Similarly with the announcement by the US Federal Reserve that it will provide as much funding as banks need to meet deposit withdrawals, with lodged collateral valued at par, not the seriously eroded value much of it now commands in the markets.
Banking aficionados will like that one. About time to start buying US banks again with guarantees like that….
Is this not a taxpayer bail out of the banks then? If the Fed swaps all the bonds at par will it not have massive losses on its books instead? Losses that will have to be met by someone, that someone probably being the US taxpayer eventually?

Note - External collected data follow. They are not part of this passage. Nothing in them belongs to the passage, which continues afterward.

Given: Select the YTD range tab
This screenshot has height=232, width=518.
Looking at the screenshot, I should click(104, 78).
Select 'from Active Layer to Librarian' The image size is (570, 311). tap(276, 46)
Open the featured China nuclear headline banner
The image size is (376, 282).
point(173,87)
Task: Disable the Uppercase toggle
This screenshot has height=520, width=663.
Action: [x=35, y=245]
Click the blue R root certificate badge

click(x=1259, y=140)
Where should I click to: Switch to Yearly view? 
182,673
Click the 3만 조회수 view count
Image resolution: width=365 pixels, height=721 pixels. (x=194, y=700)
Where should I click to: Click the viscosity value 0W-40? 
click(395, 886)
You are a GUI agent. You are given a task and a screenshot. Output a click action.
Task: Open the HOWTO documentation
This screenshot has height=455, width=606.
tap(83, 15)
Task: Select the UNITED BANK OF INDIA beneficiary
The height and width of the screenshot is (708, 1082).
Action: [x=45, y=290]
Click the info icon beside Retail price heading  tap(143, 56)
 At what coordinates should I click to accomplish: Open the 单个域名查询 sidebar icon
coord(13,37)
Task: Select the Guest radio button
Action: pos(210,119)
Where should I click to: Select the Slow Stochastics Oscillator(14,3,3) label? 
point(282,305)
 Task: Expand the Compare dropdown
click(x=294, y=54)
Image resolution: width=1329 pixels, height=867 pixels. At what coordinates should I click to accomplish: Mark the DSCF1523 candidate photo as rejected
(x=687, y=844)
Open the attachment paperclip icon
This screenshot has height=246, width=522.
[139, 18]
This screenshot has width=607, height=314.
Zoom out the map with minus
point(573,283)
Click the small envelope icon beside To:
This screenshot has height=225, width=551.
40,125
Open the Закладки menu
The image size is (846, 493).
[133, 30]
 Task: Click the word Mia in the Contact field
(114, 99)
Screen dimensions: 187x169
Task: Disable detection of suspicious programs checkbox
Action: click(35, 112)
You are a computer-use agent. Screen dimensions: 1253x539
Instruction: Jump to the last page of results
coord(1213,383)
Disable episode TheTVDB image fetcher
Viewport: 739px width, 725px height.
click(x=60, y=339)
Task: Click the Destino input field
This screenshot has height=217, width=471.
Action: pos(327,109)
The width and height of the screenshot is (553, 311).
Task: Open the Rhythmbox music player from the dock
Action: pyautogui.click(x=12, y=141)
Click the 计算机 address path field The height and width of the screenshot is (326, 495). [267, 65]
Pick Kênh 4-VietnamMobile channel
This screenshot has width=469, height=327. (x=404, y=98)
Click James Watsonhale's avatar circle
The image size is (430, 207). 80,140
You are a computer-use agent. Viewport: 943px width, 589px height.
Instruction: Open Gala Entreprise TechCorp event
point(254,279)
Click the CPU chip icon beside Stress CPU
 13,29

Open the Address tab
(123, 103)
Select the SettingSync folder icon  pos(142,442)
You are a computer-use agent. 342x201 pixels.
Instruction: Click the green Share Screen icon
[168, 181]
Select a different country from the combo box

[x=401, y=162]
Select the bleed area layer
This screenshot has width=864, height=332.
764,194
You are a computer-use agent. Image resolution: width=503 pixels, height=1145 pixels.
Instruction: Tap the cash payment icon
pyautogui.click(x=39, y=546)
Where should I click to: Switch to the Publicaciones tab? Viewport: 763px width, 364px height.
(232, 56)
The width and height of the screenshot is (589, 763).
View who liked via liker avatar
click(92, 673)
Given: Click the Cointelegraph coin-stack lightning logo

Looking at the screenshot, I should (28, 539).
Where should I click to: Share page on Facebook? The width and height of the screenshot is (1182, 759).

You can read it that way. Tho’ not quite and totally. What the Fed is saying is that it will take bonds as security for a loan at par. At some point the .loan must be repaid of course, then the bonds are handed back. The losses will crystalise at some point, obviously. Either the bank goes bust at the Fed is holding bonds as security now worth less than the loan. Or, the bank survives, pays back the loan, gets the bonds back and the loss is on the bank balance sheet.
So its a game of pass the toxic parcel then? The Fed is betting that the losses on the bonds will disappear as rates decline from their current levels, and they will be able to give them back to the banks when the loans are paid off (if they are).
If the Fed was left holding a load of underwater bonds could they hold them to maturity and get par value that way, and thus suffer no losses?
The loss has actually happened, obviously, because interest rates have changed. But whether they have to be recognised or not. If the Fed held to maturity then yes, there would be no loss booked.
The US population/taxpayers will pay in the end. The explanation is in Zulu.
Pvt. Cole : Why is it us? Why us?
Colour Sergeant Bourne : Because we’re here, lad. Nobody else. Just us.
OT but a while back I made the prediction (probably around the time of the BoE coup over Truss/Kwarteng) that the speed of the interest rate rises was going to break something in the financial system and the reaction of the central banks would be to stop rate rises to fight inflation (despite it still being way above target), stop any QT programs, and by the end of 2023 interest rates would be falling and QE would have been restarted.
How’s that looking right now then? The banking system in the US is borked (and contagion is spreading to Europe, Credit Suisse looks like toast and other usual suspects (such as DB) could be dragged into it), the talk is that the Fed will now ‘pause’ rate increases that had been expected (despite red hot inflation figures), and the bank bailout in the US is effective QE, in that they are giving printed money to banks in return for assets not worth the value they are being assigned. This is in effect in injection of printed money straight into the economy – its not new taxes, its created out of thin air and shoved into the banking system. Yes it may be reversed at some point if (big if) the banks pay back their loans, but for the short term it is effectively more QE. I doubt the QT programs here or in the US will last long now either.
@Jim
Don’t underestimate the ability of one bit of the Fed (or any other central bank) to be selling off bonds at a loss while other bits of it are buying underwater bonds at face value.